Ucagiz is dominated by a mosque and from writing carved into the many stone sarcophagi tombs, it came into existence around 4th century BC. It seems to depend on tourism from the ruins of Kale Koy with its amphitheatre, the sunken city, the many stone tombs and tourism charter vessels. The women in the town generally still wear the traditional pantaloon trousers, shirts, shawls and scarves.
1130hrs: Anchor up and settle out the front of Ucagiz. Probably slightly less sheltered here. Sit down for a coffee with some bikkies. Notice the yacht Alchemy is has also anchored here.
1230hrs: Still chatting when the anchor springer snaps with a loud bang. A springer is a rope which holds the anchor chain to the bow to soften shocks from the boat pulling directly on the anchor chain. Wind still gusting at around 30 kts. Quite bumpy in the bay. Whitehorses everywhere. Overcast and spitting rain.
Approx 1530hrs: Wind has gone and skies seem to be clearing. Some rain cloud still about but sun trying to peep through gaps in cloud.

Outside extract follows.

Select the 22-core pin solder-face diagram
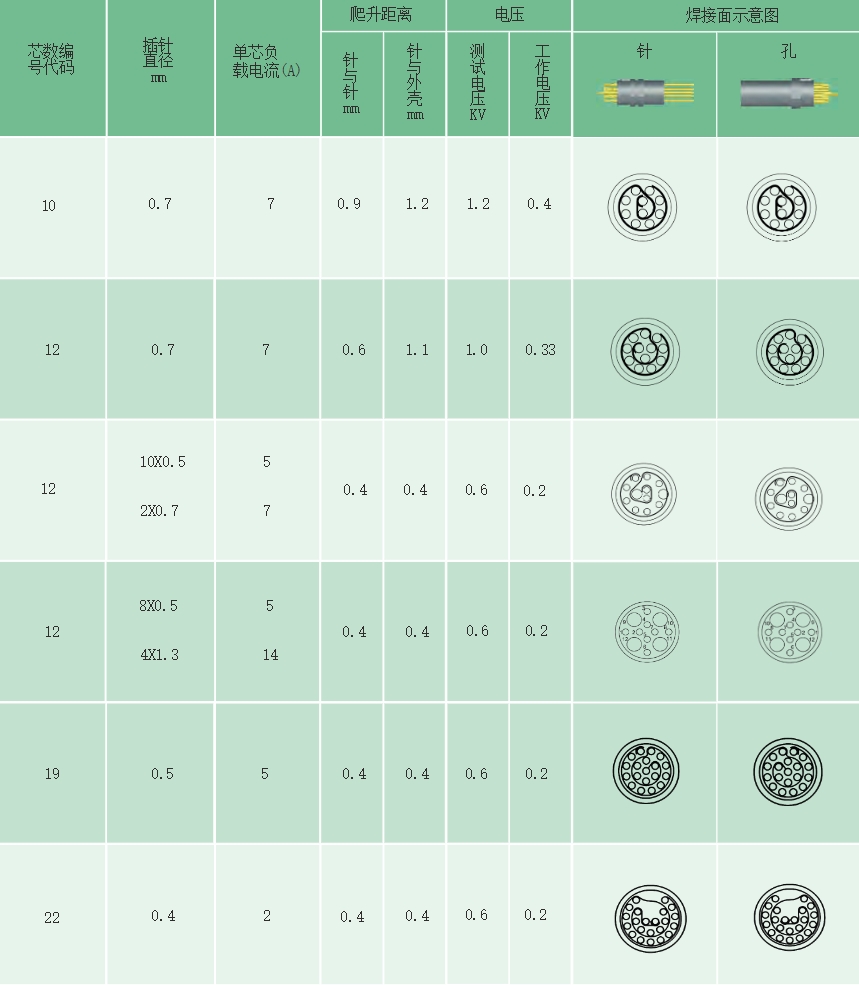The image size is (859, 985). pyautogui.click(x=646, y=916)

Power nap. Later we jump into the dinghy and go ashore. We’re met at a rough timber jetty lined again with white painted rubber tyres, by a man who introduces himself at Ibrahim from Ibrahim’s Restaurant located at the end of the jetty. He gives us the password to access the local Wi-Fi internet network so we’re able to get some emails out and a weather forecast. Ibrahim takes our orders for Nescafe coffees all round but later tells us it’s on the house … and perhaps we’d be coming back for dinner?
Takes a walk around the little village. Local ladies are indeed wearing traditional clothes, even a young lass about 13yr old or so. Quaint little houses made from shaped rocks, stones and raw timber poles. Starts raining again so beat a hasty retreat back to boat. Get slightly wet. Easy afternoon on board while it continues to rain.
|street scene||street scene|
|women still wear traditional pantaloon trousers and scarves||street scene|
1830hrs: Full moon rising over the low mountains close by lighting up the bay. Clear sky – cloudless – stars are out. Chilly bit in the breeze. Andy cooking tea.
Quiet evening. Early to bed. Tomorrow we leave for Egypt.